Well… I see your point. However to me as a user the reference draws are the constrained one as this is what my model is about. I see your point that for stan internals the reference is what has been sampled which is the unconstrained space - but that is irrelevant to me as a user.

Anyway, there is a small problem with my approach which is rooted in a rather conservative choice of the parser to reject the following Stan code:

functions {
  vector bar(vector theta, vector eta, real[] x_r, int[] x_i) {
  return [ 0.0 ]';
  }
  vector foo(real a, int b) {
     real x_r[1,1] = { { a } };
     int x_i[1,1] = { { b } };

     return map_rect(bar, [0.0]', { []' }, x_r, x_i);
  }
}

This will trigger the parser to reject this code, because x_r get’s promoted by default to a var… but only if any of the inputs is a var. However, the code is totally fine (even in a Stan program) if I call the function foo with double only arguments. I see your reason to reject this, since in any sensible Stan program we will call the function with vars, but for the purpose of simulating things I am only instantiating things using double.

So do you think, @mitzimorris, that it would make sense to have a permissive mode of the parser which would allow such code to be parsed? I mean, it would be great to have a mode of the parser where these things are not considered as fatal, but rather as warning so that the parser would still output the C++ code.

In any case… this hacked generated quants thing is a major feature from my perspective. Having a clean solution would still be very valuable indeed… but maybe this approach shown here suggests alternative approaches via closures to the problem?

Presuming that you meant to write

functions {
  vector bar(vector theta, vector eta, real[] x_r, int[] x_i) {
  return [ 0.0 ]';
  }
  vector foo(real a, int b) {
     real x_r[1,1] = { { a } };
     int x_i[1,1] = { { b } };

     return map_rect(bar, [0.0]', { [0.0]' }, x_r, x_i);
  }
}

then this model can now be made to compile in stanc3 by adding the following data annotations on arguments:

functions {
  vector bar(vector theta, vector eta, real[] x_r, int[] x_i) {
  return [ 0.0 ]';
  }
  vector foo(data real a, data int b) {
     real x_r[1,1] = { { a } };
     int x_i[1,1] = { { b } };

     return map_rect(bar, [0.0]', { [0.0]' }, x_r, x_i);
  }
}

Does that suffice for your purposes?

Yes… this would do the trick.

Do you think one can already play with the new compiler or is it still too hot?

Not quite. @seantalts is still working on the code generation. We’ll keep you update on the progress.

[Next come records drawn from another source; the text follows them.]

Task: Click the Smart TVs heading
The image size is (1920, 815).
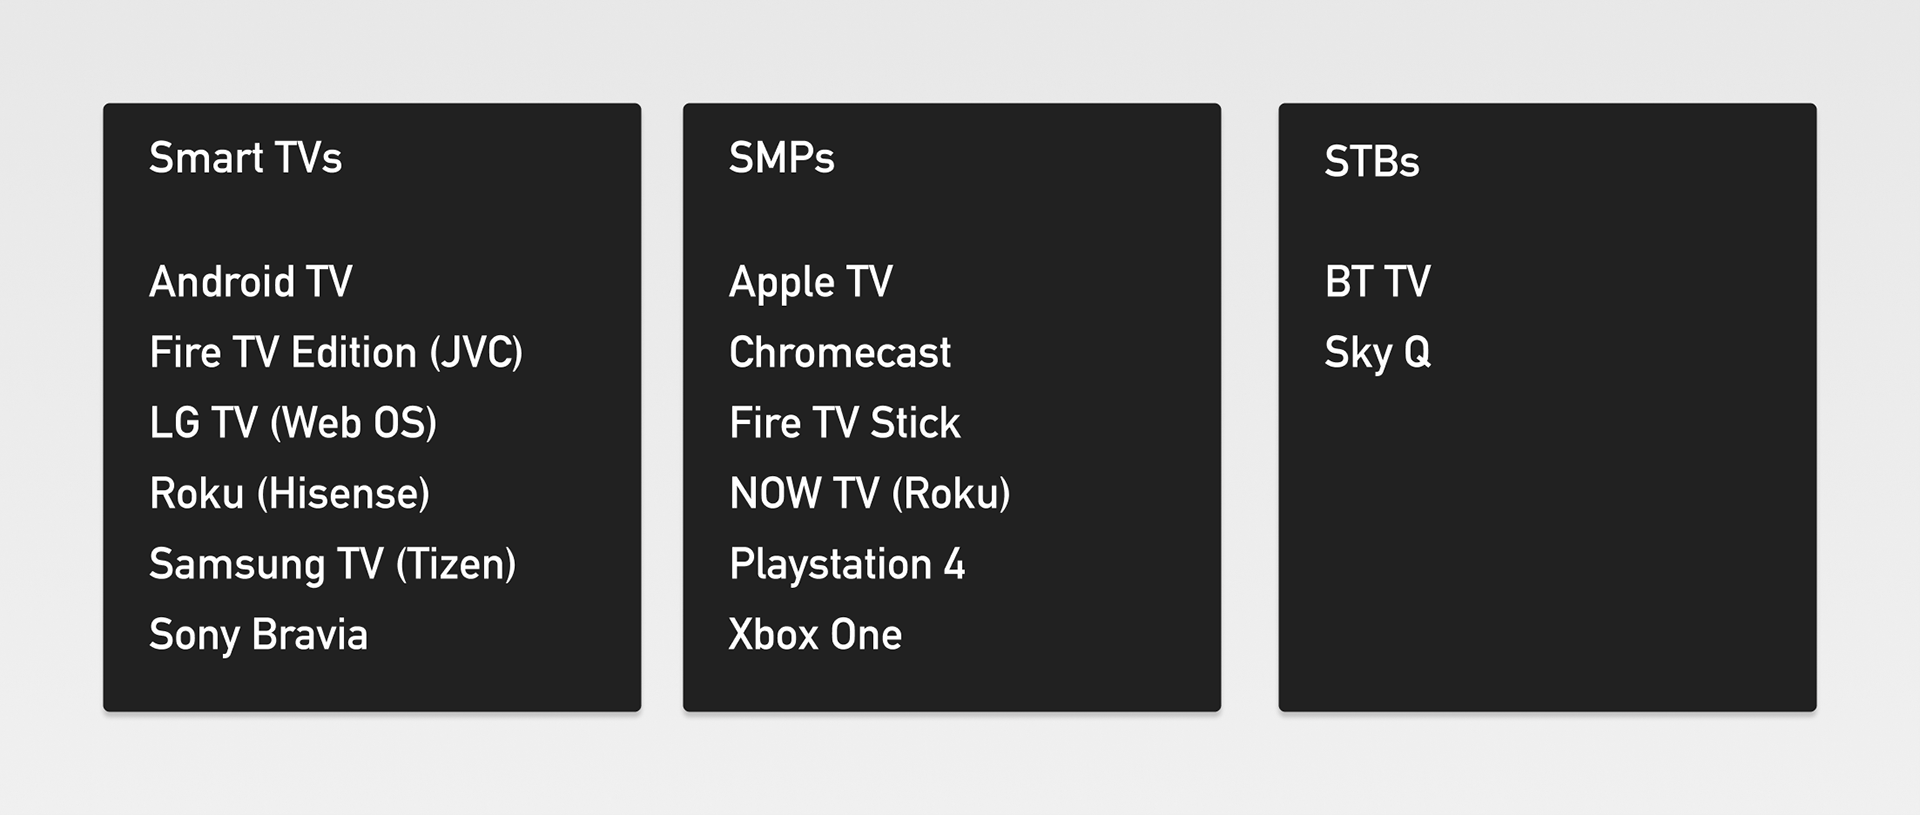Action: (x=245, y=158)
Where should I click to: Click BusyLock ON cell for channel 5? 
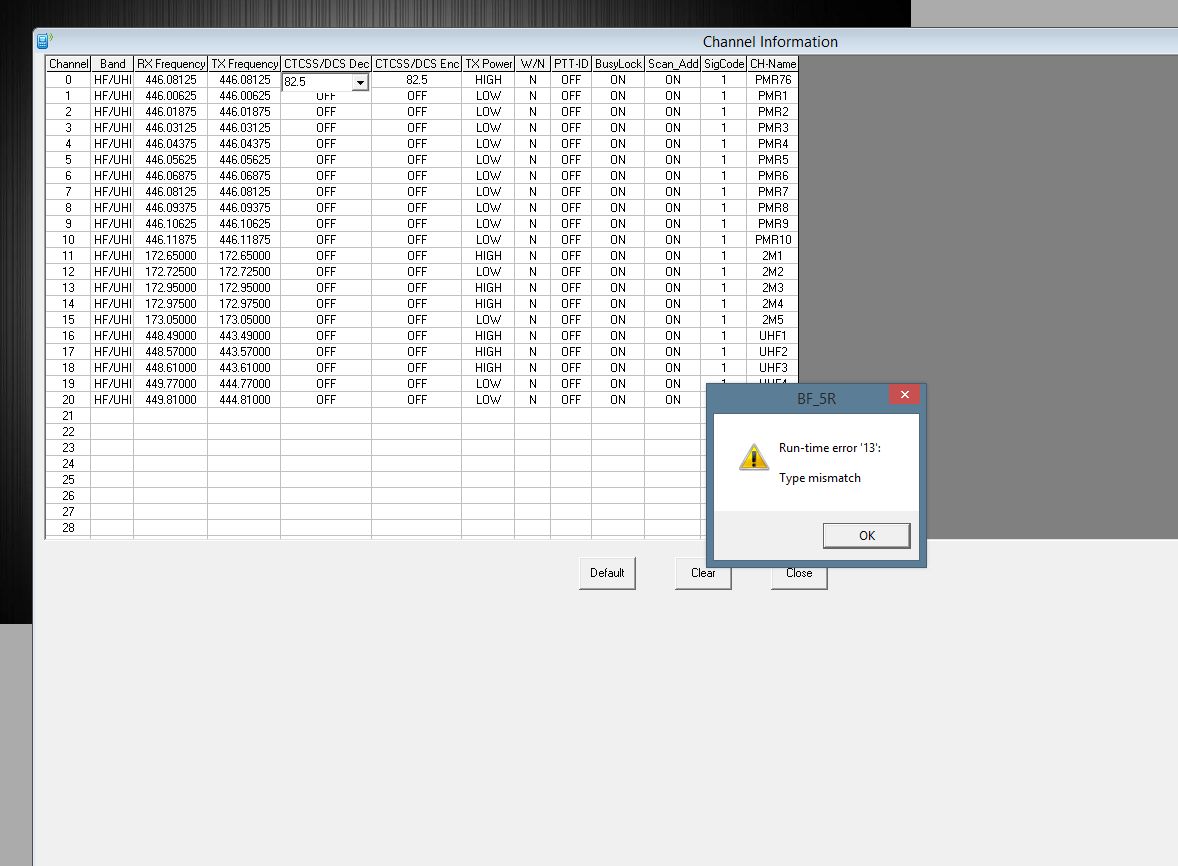(x=618, y=160)
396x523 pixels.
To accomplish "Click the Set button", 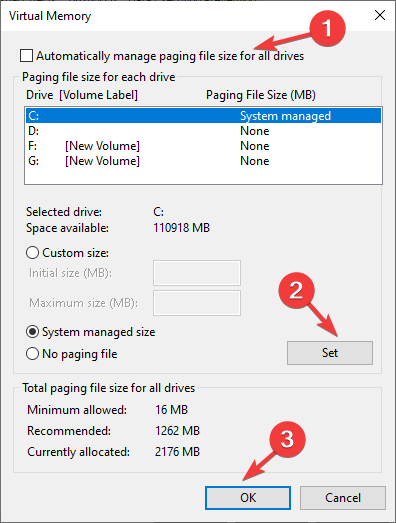I will [x=330, y=353].
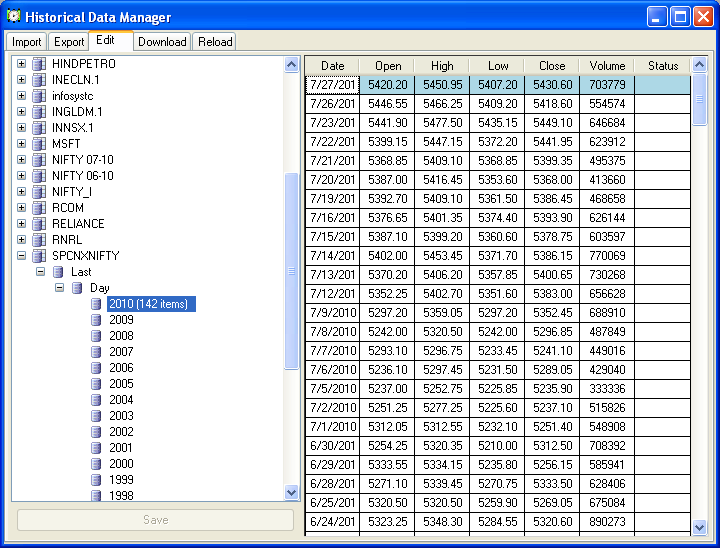
Task: Collapse the Day tree node
Action: (59, 288)
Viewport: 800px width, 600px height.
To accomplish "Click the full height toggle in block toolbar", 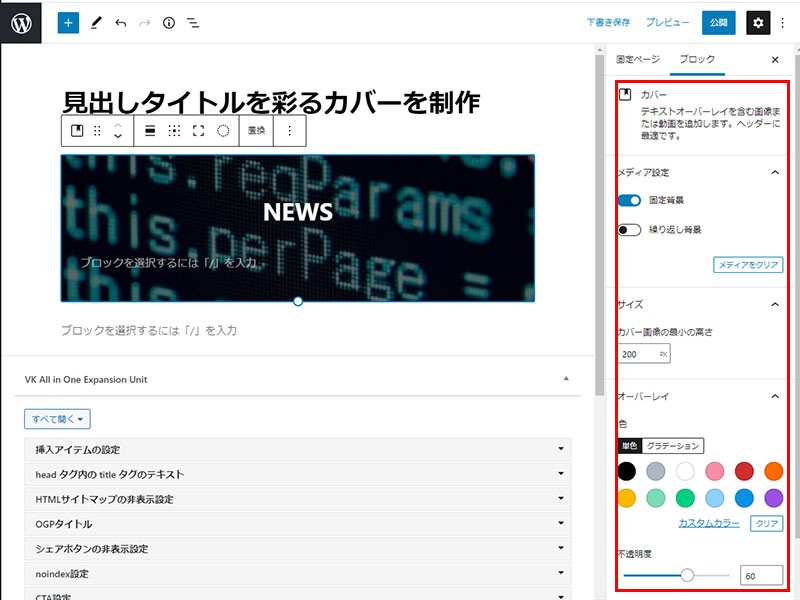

I just thought I’d answer this as it pertains to parsing and semantic checking and that part of stanc3 is relatively stable and well-tested. I just checked that it accepts the model I quoted above.

Sure. BTW, is the data qualifier also allowed for declaring variables? In fact, I would expect that the code your wrote still does not work, but we would need to have this:

functions {
  vector bar(vector theta, vector eta, real[] x_r, int[] x_i) {
  return [ 0.0 ]';
  }
  vector foo(data real a, data int b) {
     data real x_r[1,1] = { { a } };
     int x_i[1,1] = { { b } };

     return map_rect(bar, [0.0]', { [0.0]' }, x_r, x_i);
  }
}

?

That’s not currently part of the language. The compiler currently uses static analysis to determine which variables should be treated as doubles and which ones as vars, based on what you specify for the arguments to a function.

and what happens if I mess that up? first assign to x_r some data and then some var? Will this come out being a var?

Then, the compiler will determine that x_r is a var and therefore the map_rect function call should be rejected during type checking.

+1

Cool.

this approach means that you’re doing the work of the transformed data block with each call to the function. but the generated model class only executes the transformed data block once, at model instantiation, i.e., in the model’s constructor.

Yes… I know. However, it really doesn’t matter in practice for my applications. That is, I really don’t notice it in my simulations. Transformed data is about sorting the data and reformatting it for use in the model. This happens in C++ speed - when you use R this is almost zero cost.